Currently, abstraction licensing limits impacts from over-use of water by reducing groundwater depletion rates, limiting salt water intrusion into aquifers and maintaining sustainable surface water base-flows. Older legislation primarily focused on human health protection. More recent legislation aims to protect the natural environment, its flora, fauna and habitats by means of a holistic approach to water quality control from both point and diffuse sources. Regulators have achieved good success in reducing the frequency and severity of point-source pollution incidents through legislation and effective monitoring. Progress is being made with diffuse-pollution control (e.g. falling nitrate levels in surface and groundwater), whilst further improvements are likely as the WFD is fully implemented.
Industrial and municipal water users ensure that water protection regulations are adhered to by using a wide range of treatment technologies.

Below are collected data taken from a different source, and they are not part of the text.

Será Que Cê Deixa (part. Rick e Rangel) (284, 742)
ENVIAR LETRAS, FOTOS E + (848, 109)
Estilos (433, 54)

Technologies currently exist to effectively treat waste water for the all major categories of recognised pollutants. Wastewater treatment imposes associated costs to operators, so regulatory penalties for non-compliance will need to be increased to keep in line with higher capital and running costs of treatment technologies. Appropriately treated wastewater may be discharged back to the environment in a controlled and safe manner or be reused to reduce the need to abstract raw water resulting in a more sustainable interaction with the hydrological cycle.